[Collected data]
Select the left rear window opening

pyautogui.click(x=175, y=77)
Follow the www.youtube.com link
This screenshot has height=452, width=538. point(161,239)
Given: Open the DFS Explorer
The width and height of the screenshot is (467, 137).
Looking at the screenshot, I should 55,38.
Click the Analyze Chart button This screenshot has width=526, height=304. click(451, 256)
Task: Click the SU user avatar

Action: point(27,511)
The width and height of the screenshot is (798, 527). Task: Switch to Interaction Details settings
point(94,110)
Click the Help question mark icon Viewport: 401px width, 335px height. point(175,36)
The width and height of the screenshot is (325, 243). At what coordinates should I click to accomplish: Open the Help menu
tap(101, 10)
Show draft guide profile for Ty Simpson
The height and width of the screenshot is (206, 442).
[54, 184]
==
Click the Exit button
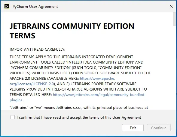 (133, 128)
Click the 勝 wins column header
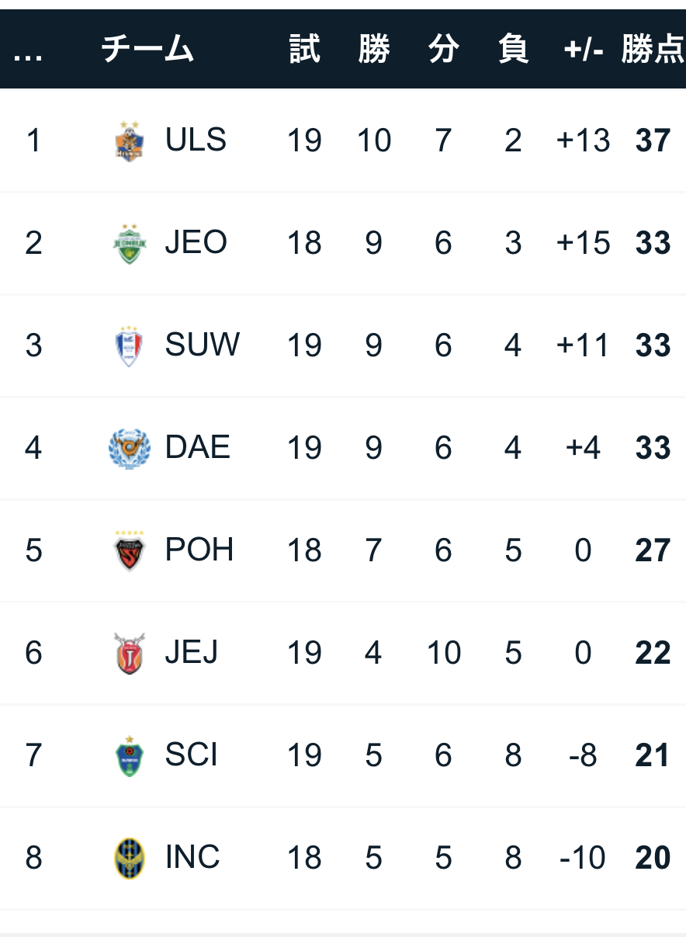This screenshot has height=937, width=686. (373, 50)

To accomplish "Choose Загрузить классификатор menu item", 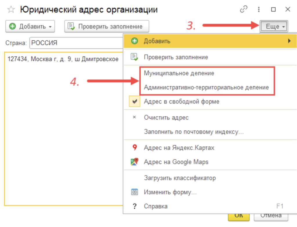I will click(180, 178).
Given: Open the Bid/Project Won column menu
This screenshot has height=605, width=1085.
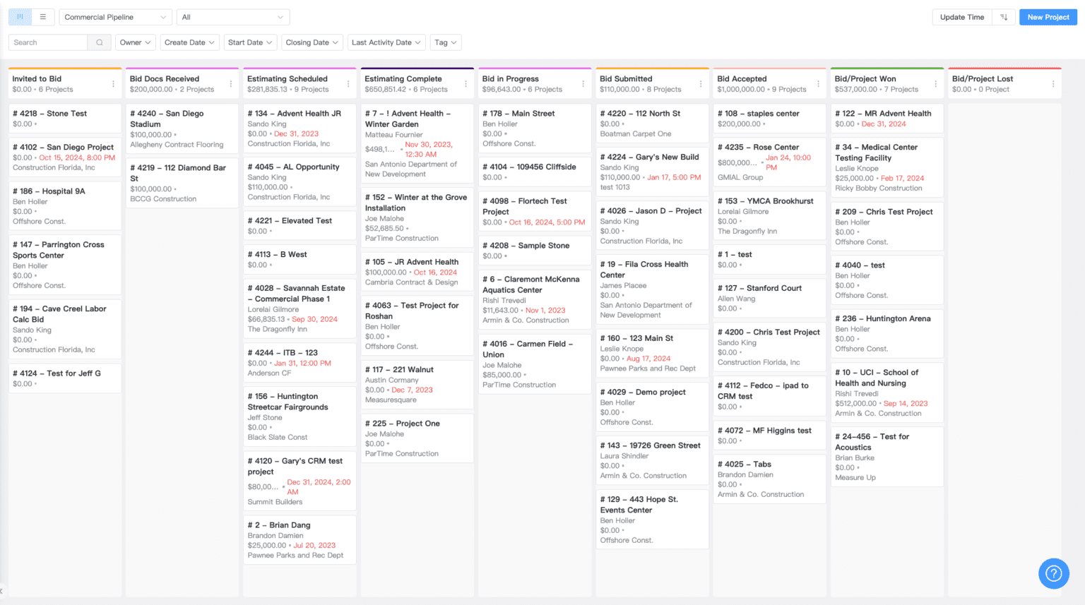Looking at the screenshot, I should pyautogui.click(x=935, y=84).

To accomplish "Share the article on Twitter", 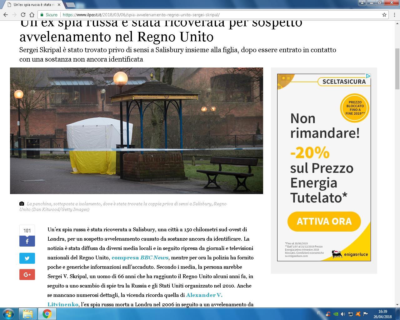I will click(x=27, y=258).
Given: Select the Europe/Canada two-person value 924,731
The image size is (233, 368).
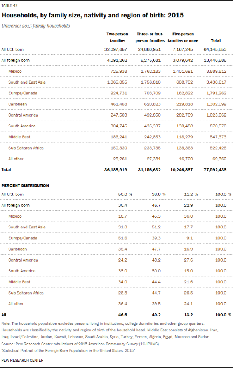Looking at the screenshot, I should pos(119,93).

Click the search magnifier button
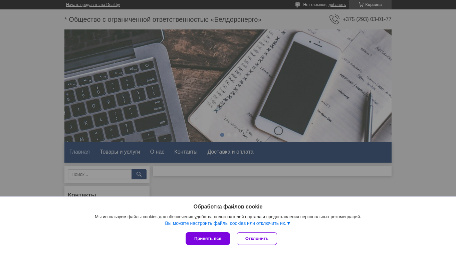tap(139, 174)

** Work task **
Working from the data above, extract solely the lines from the one containing "Select the left rear window opening" through the one containing "Given: Open the DFS Explorer", exactly as they appear, both included.

** Task answer **
Select the left rear window opening

pyautogui.click(x=175, y=77)
Follow the www.youtube.com link
This screenshot has height=452, width=538. point(161,239)
Given: Open the DFS Explorer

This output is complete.